Give every line of the material from the line containing "At what coordinates should I click to accomplish: Click the D" down to the line containing "click(820, 47)", both included, as a JSON list of strings with one string per line and blank lines left out.

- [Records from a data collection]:
===
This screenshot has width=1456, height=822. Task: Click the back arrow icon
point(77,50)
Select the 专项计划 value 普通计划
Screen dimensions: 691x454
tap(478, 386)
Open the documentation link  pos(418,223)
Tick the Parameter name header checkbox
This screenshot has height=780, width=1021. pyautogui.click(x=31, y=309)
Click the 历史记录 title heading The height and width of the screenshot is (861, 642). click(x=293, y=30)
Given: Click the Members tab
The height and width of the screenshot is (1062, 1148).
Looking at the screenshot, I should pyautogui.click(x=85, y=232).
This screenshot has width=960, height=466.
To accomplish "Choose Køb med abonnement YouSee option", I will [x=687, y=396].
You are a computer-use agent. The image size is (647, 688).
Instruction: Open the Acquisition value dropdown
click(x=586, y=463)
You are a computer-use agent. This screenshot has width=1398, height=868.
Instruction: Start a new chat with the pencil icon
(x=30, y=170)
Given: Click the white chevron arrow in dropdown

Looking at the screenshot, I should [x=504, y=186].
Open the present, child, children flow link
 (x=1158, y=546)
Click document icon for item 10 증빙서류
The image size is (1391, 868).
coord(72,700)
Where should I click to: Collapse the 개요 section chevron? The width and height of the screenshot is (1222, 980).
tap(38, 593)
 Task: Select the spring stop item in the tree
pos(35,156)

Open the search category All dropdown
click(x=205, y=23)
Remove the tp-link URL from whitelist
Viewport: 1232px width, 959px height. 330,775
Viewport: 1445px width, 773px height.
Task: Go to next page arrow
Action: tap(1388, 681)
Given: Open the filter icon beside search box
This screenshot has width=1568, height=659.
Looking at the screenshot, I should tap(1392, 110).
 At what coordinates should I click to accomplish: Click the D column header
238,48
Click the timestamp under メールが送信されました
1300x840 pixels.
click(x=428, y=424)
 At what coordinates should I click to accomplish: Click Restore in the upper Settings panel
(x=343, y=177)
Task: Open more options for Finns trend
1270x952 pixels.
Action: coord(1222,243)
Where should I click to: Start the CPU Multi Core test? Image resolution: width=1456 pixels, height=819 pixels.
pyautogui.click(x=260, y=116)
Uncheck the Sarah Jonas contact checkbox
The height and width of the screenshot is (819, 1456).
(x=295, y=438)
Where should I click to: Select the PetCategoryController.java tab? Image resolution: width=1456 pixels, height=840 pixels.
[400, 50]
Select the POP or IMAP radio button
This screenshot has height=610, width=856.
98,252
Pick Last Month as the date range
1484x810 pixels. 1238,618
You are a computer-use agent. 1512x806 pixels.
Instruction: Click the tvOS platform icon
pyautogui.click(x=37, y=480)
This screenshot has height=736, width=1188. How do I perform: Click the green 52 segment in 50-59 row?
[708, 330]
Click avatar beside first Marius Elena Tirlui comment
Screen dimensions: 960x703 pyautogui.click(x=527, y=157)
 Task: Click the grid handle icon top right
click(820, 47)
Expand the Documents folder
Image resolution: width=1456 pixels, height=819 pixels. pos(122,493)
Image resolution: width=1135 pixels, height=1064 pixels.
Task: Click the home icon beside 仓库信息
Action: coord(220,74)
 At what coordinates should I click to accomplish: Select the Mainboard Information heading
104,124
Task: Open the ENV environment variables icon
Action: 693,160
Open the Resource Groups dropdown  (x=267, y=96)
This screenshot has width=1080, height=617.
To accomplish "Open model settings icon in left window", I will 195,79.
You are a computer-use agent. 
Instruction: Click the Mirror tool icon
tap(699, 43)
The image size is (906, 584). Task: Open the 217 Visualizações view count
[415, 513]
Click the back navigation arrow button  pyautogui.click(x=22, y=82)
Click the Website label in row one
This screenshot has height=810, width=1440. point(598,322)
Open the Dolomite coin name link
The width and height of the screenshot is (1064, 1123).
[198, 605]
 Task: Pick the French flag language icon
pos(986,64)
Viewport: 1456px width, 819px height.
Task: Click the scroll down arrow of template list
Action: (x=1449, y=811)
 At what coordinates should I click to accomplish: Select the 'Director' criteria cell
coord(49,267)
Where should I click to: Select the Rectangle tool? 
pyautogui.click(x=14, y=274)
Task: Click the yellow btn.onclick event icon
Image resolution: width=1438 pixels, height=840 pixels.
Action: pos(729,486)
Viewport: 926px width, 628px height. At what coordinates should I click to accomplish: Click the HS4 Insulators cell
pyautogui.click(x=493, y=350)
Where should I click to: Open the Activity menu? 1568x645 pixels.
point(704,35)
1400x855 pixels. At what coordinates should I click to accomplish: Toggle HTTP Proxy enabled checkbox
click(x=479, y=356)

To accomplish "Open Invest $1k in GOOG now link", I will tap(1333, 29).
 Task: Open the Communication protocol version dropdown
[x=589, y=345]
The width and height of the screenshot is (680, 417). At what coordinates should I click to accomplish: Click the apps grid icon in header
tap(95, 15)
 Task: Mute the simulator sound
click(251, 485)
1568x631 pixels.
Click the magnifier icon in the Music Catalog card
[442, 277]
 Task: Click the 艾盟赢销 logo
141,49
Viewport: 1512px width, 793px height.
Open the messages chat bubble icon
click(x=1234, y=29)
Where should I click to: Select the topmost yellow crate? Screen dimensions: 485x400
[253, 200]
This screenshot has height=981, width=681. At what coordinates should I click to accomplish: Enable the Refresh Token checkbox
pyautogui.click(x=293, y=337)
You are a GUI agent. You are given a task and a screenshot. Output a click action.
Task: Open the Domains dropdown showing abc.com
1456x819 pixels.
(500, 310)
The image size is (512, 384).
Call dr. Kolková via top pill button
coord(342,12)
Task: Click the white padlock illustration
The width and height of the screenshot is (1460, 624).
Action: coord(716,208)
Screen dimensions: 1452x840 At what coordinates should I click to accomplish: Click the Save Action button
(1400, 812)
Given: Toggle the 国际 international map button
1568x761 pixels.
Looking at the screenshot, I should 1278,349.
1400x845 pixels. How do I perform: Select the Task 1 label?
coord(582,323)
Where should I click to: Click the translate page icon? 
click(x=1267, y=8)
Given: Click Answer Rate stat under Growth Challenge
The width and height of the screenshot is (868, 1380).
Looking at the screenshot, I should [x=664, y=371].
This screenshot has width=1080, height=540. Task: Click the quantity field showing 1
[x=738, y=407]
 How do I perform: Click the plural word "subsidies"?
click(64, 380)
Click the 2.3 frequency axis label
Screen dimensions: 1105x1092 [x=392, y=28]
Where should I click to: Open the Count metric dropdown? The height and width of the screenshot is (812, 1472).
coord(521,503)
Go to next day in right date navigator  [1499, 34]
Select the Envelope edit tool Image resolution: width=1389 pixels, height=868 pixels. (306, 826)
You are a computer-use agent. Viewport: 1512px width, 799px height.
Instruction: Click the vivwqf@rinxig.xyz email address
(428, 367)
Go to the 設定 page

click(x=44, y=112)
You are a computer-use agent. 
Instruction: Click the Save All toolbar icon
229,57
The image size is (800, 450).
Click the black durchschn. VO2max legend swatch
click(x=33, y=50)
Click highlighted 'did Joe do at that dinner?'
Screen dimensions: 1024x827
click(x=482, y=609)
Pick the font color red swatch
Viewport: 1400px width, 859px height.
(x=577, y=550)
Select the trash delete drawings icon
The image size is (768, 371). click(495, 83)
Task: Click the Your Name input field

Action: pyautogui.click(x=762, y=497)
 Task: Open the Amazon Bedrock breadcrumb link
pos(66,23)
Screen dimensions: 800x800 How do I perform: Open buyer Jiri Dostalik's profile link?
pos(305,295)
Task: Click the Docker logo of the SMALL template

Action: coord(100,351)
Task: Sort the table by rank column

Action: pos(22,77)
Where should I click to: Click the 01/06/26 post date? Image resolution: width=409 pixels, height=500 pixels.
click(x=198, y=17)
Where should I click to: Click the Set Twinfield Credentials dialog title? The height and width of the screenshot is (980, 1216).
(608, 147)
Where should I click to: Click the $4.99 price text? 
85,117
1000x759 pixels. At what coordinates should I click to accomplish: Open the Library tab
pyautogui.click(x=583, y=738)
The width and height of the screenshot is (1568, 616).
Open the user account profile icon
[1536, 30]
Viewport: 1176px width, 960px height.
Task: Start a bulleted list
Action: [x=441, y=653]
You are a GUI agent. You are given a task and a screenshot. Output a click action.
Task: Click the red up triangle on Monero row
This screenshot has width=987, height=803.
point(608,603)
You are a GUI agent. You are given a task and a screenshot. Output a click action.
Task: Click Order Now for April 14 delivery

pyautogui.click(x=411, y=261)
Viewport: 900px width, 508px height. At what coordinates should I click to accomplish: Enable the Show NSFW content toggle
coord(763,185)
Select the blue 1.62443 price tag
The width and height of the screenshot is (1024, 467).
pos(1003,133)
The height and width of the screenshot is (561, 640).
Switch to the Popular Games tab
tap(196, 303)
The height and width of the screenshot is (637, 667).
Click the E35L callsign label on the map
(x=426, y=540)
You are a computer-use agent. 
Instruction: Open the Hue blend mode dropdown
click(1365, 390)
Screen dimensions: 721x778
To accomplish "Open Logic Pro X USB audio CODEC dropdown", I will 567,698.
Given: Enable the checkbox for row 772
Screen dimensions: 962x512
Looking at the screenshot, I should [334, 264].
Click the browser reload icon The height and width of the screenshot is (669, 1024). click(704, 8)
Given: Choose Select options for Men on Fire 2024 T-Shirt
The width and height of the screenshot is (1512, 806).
===
- [Exercise result]:
[
  " At what coordinates should I click to accomplish: Click the D column header",
  "238,48",
  "Click the timestamp under メールが送信されました",
  "1300x840 pixels.",
  "click(x=428, y=424)",
  " At what coordinates should I click to accomplish: Click Restore in the upper Settings panel",
  "(x=343, y=177)",
  "Task: Open more options for Finns trend",
  "1270x952 pixels.",
  "Action: coord(1222,243)",
  "Where should I click to: Start the CPU Multi Core test? Image resolution: width=1456 pixels, height=819 pixels.",
  "pyautogui.click(x=260, y=116)",
  "Uncheck the Sarah Jonas contact checkbox",
  "The height and width of the screenshot is (819, 1456).",
  "(x=295, y=438)",
  "Where should I click to: Select the PetCategoryController.java tab? Image resolution: width=1456 pixels, height=840 pixels.",
  "[400, 50]",
  "Select the POP or IMAP radio button",
  "This screenshot has height=610, width=856.",
  "98,252",
  "Pick Last Month as the date range",
  "1484x810 pixels. 1238,618",
  "You are a computer-use agent. 1512x806 pixels.",
  "Instruction: Click the tvOS platform icon",
  "pyautogui.click(x=37, y=480)",
  "This screenshot has height=736, width=1188. How do I perform: Click the green 52 segment in 50-59 row?",
  "[708, 330]",
  "Click avatar beside first Marius Elena Tirlui comment",
  "Screen dimensions: 960x703 pyautogui.click(x=527, y=157)",
  " Task: Click the grid handle icon top right",
  "click(820, 47)"
]